可愛らしくて純粋で、いつも隣で笑っていた小さなあの子。
あれから時は随分と経って、きっと天使は人間になったし、目の前の彼は自分のことなんて忘れているだろう。
けれど、それでも。
「好きです」
今でも俺は、その天使に恋をしている。
***
痛いくらいに、泣きそうに。
ずっとひとりだと思っていた。
子供の頃からずっと疎まれて、厭われて生きてきた。
だから誰にも頼らなかった。誰より優しいあの人にさえ、本音は見せなかった。
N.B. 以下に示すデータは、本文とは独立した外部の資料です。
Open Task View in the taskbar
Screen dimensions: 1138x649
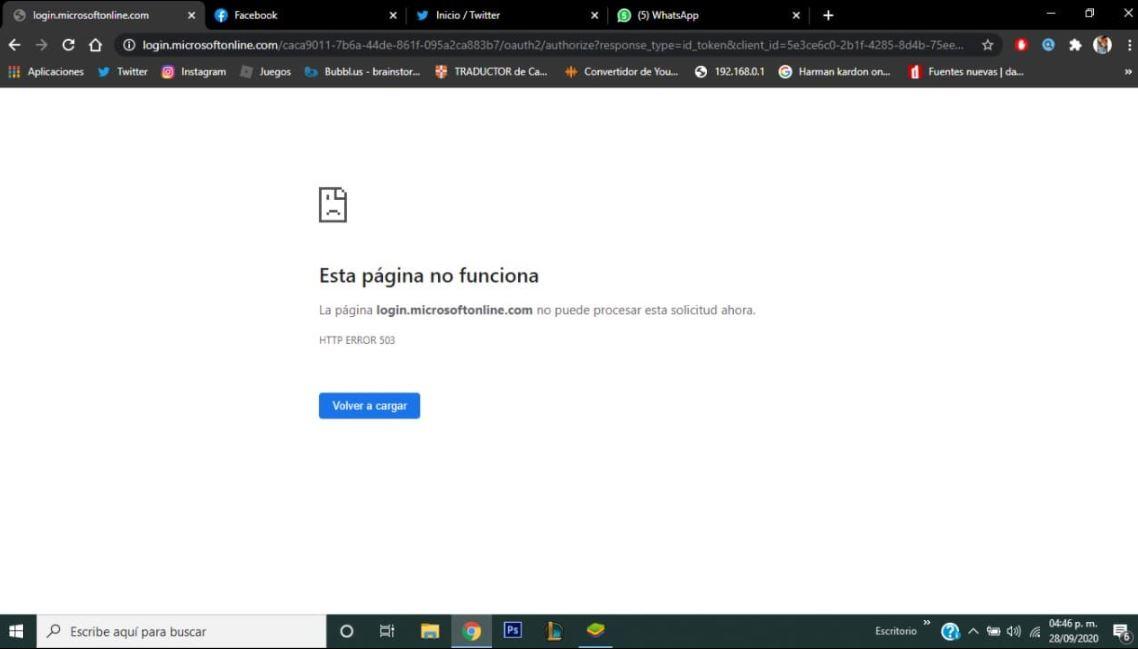coord(387,631)
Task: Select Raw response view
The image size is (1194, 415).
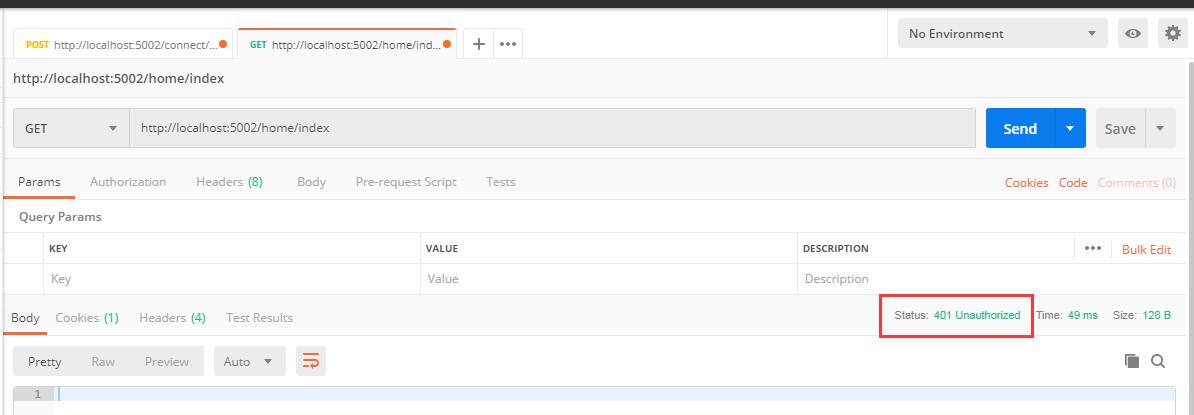Action: pyautogui.click(x=103, y=361)
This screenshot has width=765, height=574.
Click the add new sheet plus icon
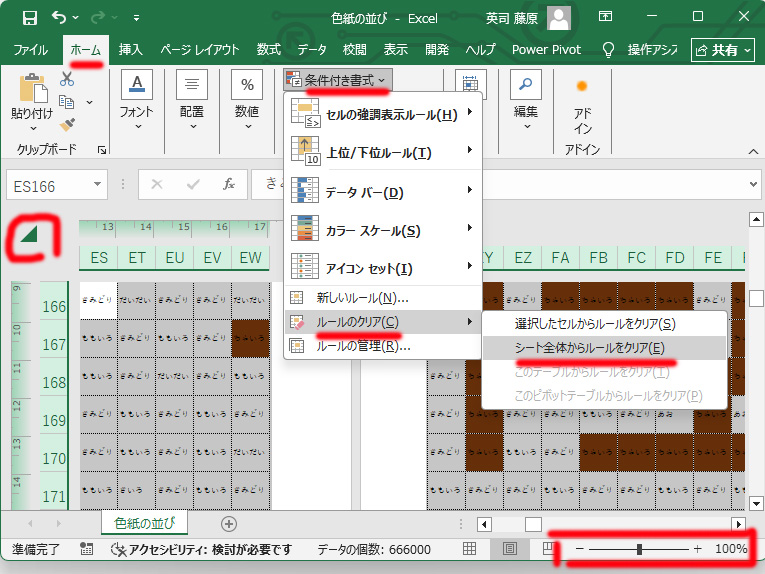[x=228, y=523]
見せられなかった。
なのに、
「…土方は、強いよ」
微笑った声に、泣きそうだった。
***
「ただ、お前に好きだよって言ってほしかっただけなんだ」
そう言って、銀色の男はぼろぼろと涙を零した。
好きなんだ、好きだよ、好きなのに、こんなに好きなのに。
繰り返して繰り返して、彼は泣く。
「ねぇ、好きだって言ってよ、俺はこんなにすき、なのに」
永遠の眠りの前で、泣く。
***
死ぬのだろうと淡々と思った。
甦るのは、身に余るほどの幸福と少しの後悔。
くるくると廻るなんでもない記憶の中で、けれど君だけが見付けられなかった。
震える息を、呆れたように吐く。
「…最後くらい、空気読めよ馬鹿」
嗚呼、走馬灯にすら出てきてくれない。
***
「土方君が一番好きなのは何ですか!」
「マヨ」
「…一番大切なのは?」
「真選組」
「……一番欠かせないものは?」
「煙草」
「………いざというときに一番守ってくれそうなのは?」
「マヨリーン」
「…………一番愛してるのは?」
「お前」
「!」
***
「なぁ、別れよっか」
声は淡々と響いて、けれど視線は僅かだけ泳いでいた。
嘘に慣れた目はそれが彼の虚言だと告げていたけれど、手を伸ばすには少し何かが足りなくて。
「…そうだな」
嗚呼、嘘に慣れた自分の嘘は、きっと真実に成り代わるのに。